The CDC reports there are 1.1 million Americans between the ages of 25 and 40 who are still virgins. And, here is what I found most fascinating: The odds that a man aged 25-44 has not had sex are 1 in 36. And by the time a woman enters the age range of 25-44, the odds she had no male sexual partner are 1 in 59 – so yes, women outpace men in losing virginity.
If I earned a penny every time someone told me “most men cheat,” I’d have more money than Tyler Perry. In the United States, the odds a man who has ever been married or is living with someone has cheated during the relationship are 1 in 4.76 (21%). For women, the odds are 1 in 9.09 (11%).
Research on seduction has found that mimicking the verbal and nonverbal behavior of strangers enhances their liking of the individual who mimicked them. Men, in multiple dating experiments, evaluated the dating interaction more positively when the woman mimicked them, and that mimicry was associated with a higher evaluation score of the personal relation and the sexual attractiveness of the woman.
MSNBC reports that more than nine out of ten Americans, men and women alike, have had premarital sex. Interestingly, these high rates extend even to women born in the 1940s – directly challenging perceptions that people were more conservative with sex in the past. The study’s author, Lawrence Finer stated, "This is reality-check research. Premarital sex is normal behavior for the vast majority of Americans, and has been for decades.”
I always thought marriage had the economic benefit of increasing your wealth, but that’s not so, according to Barbara Kiviat of Time magazine. She says the “conventional wisdom” is that sharing a mortgage and other big expenses lowers the cost of living, but “the economic benefit of marriage isn’t what it used to be.” Why? There are several factors, but the main reason for the narrowing married-single gap is that single women make a better living now.

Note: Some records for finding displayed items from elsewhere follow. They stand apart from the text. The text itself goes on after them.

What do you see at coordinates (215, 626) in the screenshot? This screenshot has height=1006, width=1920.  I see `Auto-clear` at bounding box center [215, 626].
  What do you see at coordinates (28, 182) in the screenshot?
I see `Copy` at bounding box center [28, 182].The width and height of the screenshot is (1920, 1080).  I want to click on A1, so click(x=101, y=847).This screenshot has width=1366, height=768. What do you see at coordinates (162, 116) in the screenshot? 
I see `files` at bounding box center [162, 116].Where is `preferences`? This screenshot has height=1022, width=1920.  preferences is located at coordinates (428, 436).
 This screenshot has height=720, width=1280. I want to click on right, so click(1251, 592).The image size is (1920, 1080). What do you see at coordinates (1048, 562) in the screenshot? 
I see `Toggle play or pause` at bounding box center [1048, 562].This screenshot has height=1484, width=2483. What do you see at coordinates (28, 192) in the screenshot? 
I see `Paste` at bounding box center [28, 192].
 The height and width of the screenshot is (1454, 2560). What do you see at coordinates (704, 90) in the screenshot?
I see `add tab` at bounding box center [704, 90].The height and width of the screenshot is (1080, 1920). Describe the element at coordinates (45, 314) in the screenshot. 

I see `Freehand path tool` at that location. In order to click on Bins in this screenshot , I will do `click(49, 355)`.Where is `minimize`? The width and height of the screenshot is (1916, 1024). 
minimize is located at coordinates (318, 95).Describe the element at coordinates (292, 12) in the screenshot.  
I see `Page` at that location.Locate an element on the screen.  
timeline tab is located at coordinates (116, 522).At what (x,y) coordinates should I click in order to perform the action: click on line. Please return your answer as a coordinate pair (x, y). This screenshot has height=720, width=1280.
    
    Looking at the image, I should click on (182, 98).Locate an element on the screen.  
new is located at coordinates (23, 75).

In the past few years, psychologists have discovered there are 3 common factors among relationships that survive have: 1) They accentuate the positive in life more than the negatives. 2) They not only cope well during hardship, but also celebrate the happy moments and work to build more of these into their lives. 3) They excel in their ability to support each other under difficult circumstances.
According to a study published in the journal Obesity, women who lived with a partner for at least a year increased the likelihood of being obese. For men, the odds of being obese doubled after 1 year of cohabitation. The study also found that couples who lived together for two or more years were significantly more likely to have at least one partner be obese.
From very interesting research outlined in “Do people know what they initially desire in a romantic partner?” from Journal of Personality and Social Psychology, speed dating and longitudinal studies were conducted to discover that we rarely end up with people who possess the “top” characteristics we initially claim to be important. The study concludes with “when it comes to romantic preferences, people lack introspective awareness of what influences their judgments and behavior.”
According to an online survey by one of the largest online dating sites, men and women have completely different fears when it comes to internet courting. The survey showed, when meeting someone in person they had originally met online, women most fear meeting a serial killer. Men most fear meeting someone overweight. Wow!